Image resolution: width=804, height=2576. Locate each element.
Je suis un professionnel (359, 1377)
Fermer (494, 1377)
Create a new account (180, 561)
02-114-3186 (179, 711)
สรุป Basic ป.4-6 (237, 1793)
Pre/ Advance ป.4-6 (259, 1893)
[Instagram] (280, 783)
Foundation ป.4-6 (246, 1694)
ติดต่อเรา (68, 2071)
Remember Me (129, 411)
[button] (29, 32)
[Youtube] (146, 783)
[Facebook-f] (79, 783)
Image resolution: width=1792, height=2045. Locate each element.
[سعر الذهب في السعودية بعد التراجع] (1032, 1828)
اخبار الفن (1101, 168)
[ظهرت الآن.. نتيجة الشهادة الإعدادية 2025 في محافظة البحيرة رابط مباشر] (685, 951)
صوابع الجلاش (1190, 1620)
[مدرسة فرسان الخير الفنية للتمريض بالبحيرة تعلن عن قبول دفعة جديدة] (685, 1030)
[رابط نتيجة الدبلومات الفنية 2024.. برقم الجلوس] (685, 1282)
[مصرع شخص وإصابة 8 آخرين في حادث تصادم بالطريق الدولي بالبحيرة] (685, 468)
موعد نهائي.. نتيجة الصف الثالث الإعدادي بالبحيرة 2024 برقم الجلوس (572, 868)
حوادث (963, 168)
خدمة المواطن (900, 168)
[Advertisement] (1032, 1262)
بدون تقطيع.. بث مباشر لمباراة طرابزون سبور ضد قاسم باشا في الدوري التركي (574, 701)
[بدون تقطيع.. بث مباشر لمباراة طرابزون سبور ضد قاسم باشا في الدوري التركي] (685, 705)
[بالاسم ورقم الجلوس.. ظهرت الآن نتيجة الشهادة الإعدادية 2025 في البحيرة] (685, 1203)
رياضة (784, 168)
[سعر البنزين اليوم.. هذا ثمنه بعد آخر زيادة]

◆ **Exercise**:
Word for word, retype all of the material.

◆ **Result of this exercise**:
Image resolution: width=804, height=2576. Locate each element.
Je suis un professionnel (359, 1377)
Fermer (494, 1377)
Create a new account (180, 561)
02-114-3186 (179, 711)
สรุป Basic ป.4-6 (237, 1793)
Pre/ Advance ป.4-6 (259, 1893)
[Instagram] (280, 783)
Foundation ป.4-6 (246, 1694)
ติดต่อเรา (68, 2071)
Remember Me (129, 411)
[button] (29, 32)
[Youtube] (146, 783)
[Facebook-f] (79, 783)
Image resolution: width=1792, height=2045. Locate each element.
[سعر الذهب في السعودية بعد التراجع] (1032, 1828)
اخبار الفن (1101, 168)
[ظهرت الآن.. نتيجة الشهادة الإعدادية 2025 في محافظة البحيرة رابط مباشر] (685, 951)
صوابع الجلاش (1190, 1620)
[مدرسة فرسان الخير الفنية للتمريض بالبحيرة تعلن عن قبول دفعة جديدة] (685, 1030)
[رابط نتيجة الدبلومات الفنية 2024.. برقم الجلوس] (685, 1282)
[مصرع شخص وإصابة 8 آخرين في حادث تصادم بالطريق الدولي بالبحيرة] (685, 468)
موعد نهائي.. نتيجة الصف الثالث الإعدادي بالبحيرة 2024 برقم الجلوس (572, 868)
حوادث (963, 168)
خدمة المواطن (900, 168)
[Advertisement] (1032, 1262)
بدون تقطيع.. بث مباشر لمباراة طرابزون سبور ضد قاسم باشا في الدوري التركي (574, 701)
[بدون تقطيع.. بث مباشر لمباراة طرابزون سبور ضد قاسم باشا في الدوري التركي] (685, 705)
[بالاسم ورقم الجلوس.. ظهرت الآن نتيجة الشهادة الإعدادية 2025 في البحيرة] (685, 1203)
رياضة (784, 168)
[سعر البنزين اليوم.. هذا ثمنه بعد آخر زيادة]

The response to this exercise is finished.